| Extrait du texte |
----------

Il y a d’abord que les mots ont
toujours une histoire, et le terme de monstre n’échappe pas à cela. On a vu que
c’est un mot lui-même archaïque dont le renouvellement aujourd’hui reste
énigmatique.
Ceci pose le problème du niveau
de langue qu’utilisent les dirigeants politiques et les responsables des
institutions : ces usages superficiels, appuyés sur la langue commune, ont
pour résultat de gommer en permanence l’histoire du problème considéré et de
ramener l’émergence des événements concernés à des problèmes éternels qui
existeraient depuis l’aube de l’humanité. Cette manière de convoquer une
histoire abstraite, refoulant et dissimulant ce qui se passe, constitue bien
sûr la meilleure manière de s’interdire de rien comprendre.
Dans l’histoire du mot monstre, le cas de Pierre Rivière constitue une charnière.
Il est en effet le premier d’une longue série qui manifeste que la folie est le
contraire de la responsabilité.
Michel Foucault montre ainsi
qu’au cours du 19° siècle, une catégorie prend la place de celle de monstre, la
marginalise et l’évacue du discours commun, qui est la catégorie de l’anormal, du retardé, du dégénéré. L’intérêt de cette catégorie
est de faire rentrer progressivement tous les cas de criminalité excessive et
incompréhensible dans le champ des potentialités dangereuses qui existeraient
chez certains individus, et par là d’ouvrir la possibilité d’un contrôle social
sur tous les individus potentiellement capables de manifester cette anormalité.
Le resurgissement aujourd’hui de
la catégorie de monstre, dans un contexte où se généralisent le contrôle
social, la détection et la prévention de la dangerosité (depuis la crèche !),
correspond à une réactivation d’un des traits qui caractérisent les sociétés
humaines, trait qui constitue mon second point.
Le crime fait partie de
l’humanité. L’humanité est même la seule espèce vivante qui pratique aussi bien
le crime, la guerre et la folie.
Le retour de la catégorie de
monstre correspondrait alors à cette politique du contrôle social où la société
tend à stigmatiser tout ce qui met en danger son équilibre pour finalement en
faire l’objet d’une exclusion radicale.
Je rejoins ici ce qui disait
Étienne Balibar concernant la violence montrée et la violence cachée : la
monstration de la violence individuelle extrême vient cacher les rapports
violents, les violences structurelles (celles qui découlent de l’existence des
structures et des institutions).

----------

| Données sources |
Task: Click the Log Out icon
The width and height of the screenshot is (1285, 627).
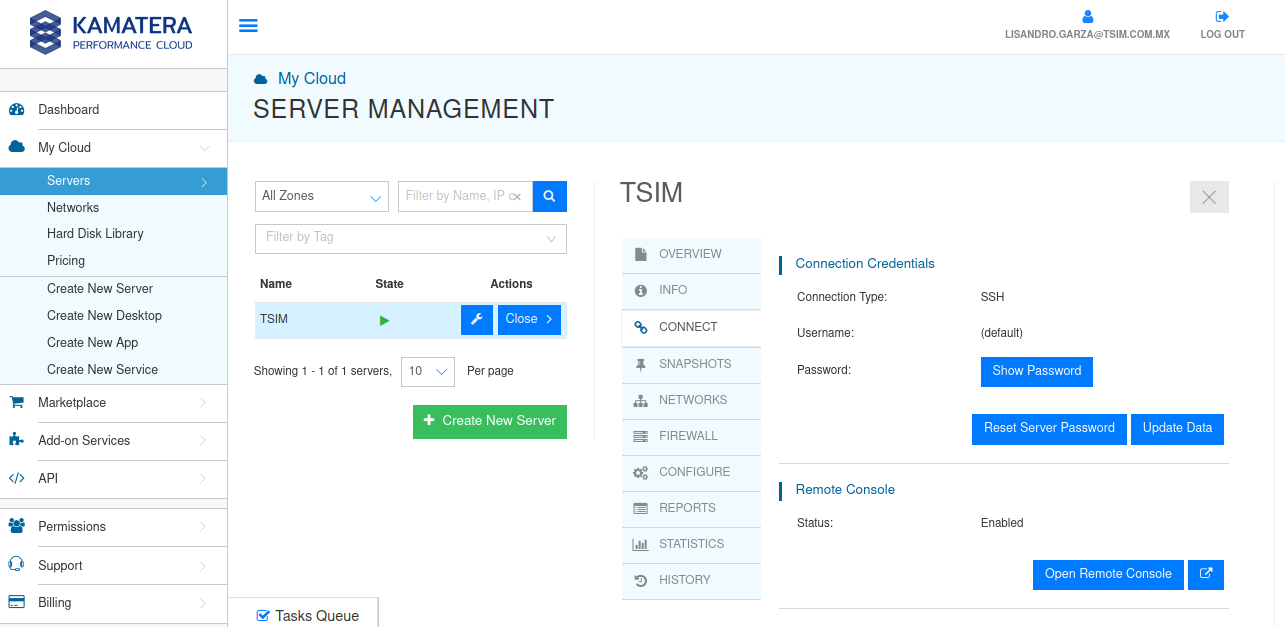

----------

| Travail demandé |
(a) D'après le texte sur la notion de monstre, quelle catégorie remplace celle de monstre au cours du 19e siècle ?
(b) Reproduisez fidèlement le passage du texte sur la notion de monstre qui commence par « Le resurgissement aujourd’hui » et se poursuit jusqu'à « mon second point. ».
(c) Reprenez le texte sur la notion de monstre à l'endroit où il s'arrête et poursuivez-le.

| Résultats |
(a) La catégorie de l'anormal, du retardé, du dégénéré.

(b)
Le resurgissement aujourd’hui de
la catégorie de monstre, dans un contexte où se généralisent le contrôle
social, la détection et la prévention de la dangerosité (depuis la crèche !),
correspond à une réactivation d’un des traits qui caractérisent les sociétés
humaines, trait qui constitue mon second point.

(c)
Ceci touche à un problème
anthropologique majeur : si la nature humaine produit quelque chose qui la
contredit, cela veut peut-être dire qu’en fait il n’y a pas de nature humaine
du tout, mais que les êtres humains sont les résultats de circonstances et
d’institutions qui sont les véritables causes de leur situation.
L’événement de Toulouse a donné
lieu à inflation d’un raisonnement qui n’est pas tout récent, un raisonnement
qui revient partout selon lequel expliquer et comprendre ces phénomènes
reviendraient à les justifier et les excuser.
Il faut à ce titre rappeler une
correspondance du XVII° siècle entre le philosophe Spinoza et l’un de ses interlocuteurs
Oldenburg, correspondance qui portait sur la criminalité. Oldenburg reprochait
à Spinoza d’aborder la question de la criminalité à partir des structures et de
constater simultanément qu’il y a des criminels que la société doit éliminer. Oldenburg
disait : « comment pouvez-vous dire qu’il faut éliminer des gens qui,
selon vous, ne sont pas responsables de leurs actes puisqu’ils sont déterminés ? [17] » Et il donnait comme exemple celui
d’un homme mordu par un chien enragé en demandant comment donner de la
responsabilité au chien. Spinoza répondait que l’enragé évidemment n’était pas
responsable de sa rage mais qu’il fallait quand même l’exécuter, car il était
dangereux, et cela même dans le cas où l’enragé était un homme [18]. Oldenburg, choqué par ce point de vue,
faisait d’ailleurs dans sa réponse comme si Spinoza ne s’était occupé que du
chien enragé et non pas de l’homme [19].
Au fond, Spinoza disait que ce
qui caractérise les sociétés modernes, c’est qu’elles éprouvent le besoin
d’habiller un acte (qui a sa vraie cause au niveau des structures) dans un
contexte de responsabilité morale des individus. Spinoza, lui, fait abstraction
d’un tel détour moral qui ne sert qu’à dissimuler le fait que la cause de
l’événement se situe du côté des rapports violents.
On ne peut donc aborder ces
questions de violence extrême et spectaculaire que si on les rattache à
d’autres violences structurelles qui concernent tout ce que les sociétés
considèrent comme des immigrations violentes mettant en danger leur harmonie et
leurs fonctionnalités, immigrations violentes qui concernent alors toutes
sortes de figures : les étrangers, ces immigrations internes de
travailleurs prétendant acquérir un autre statut social, les enfants qui se
trouvent être l’objet d’opérations complexes d’intégration comportant une
violence indéniable (d’où des phénomènes de rejet…).
C’est toute cette violence qui
est invisible bien que ses effets soient parfois catastrophiques.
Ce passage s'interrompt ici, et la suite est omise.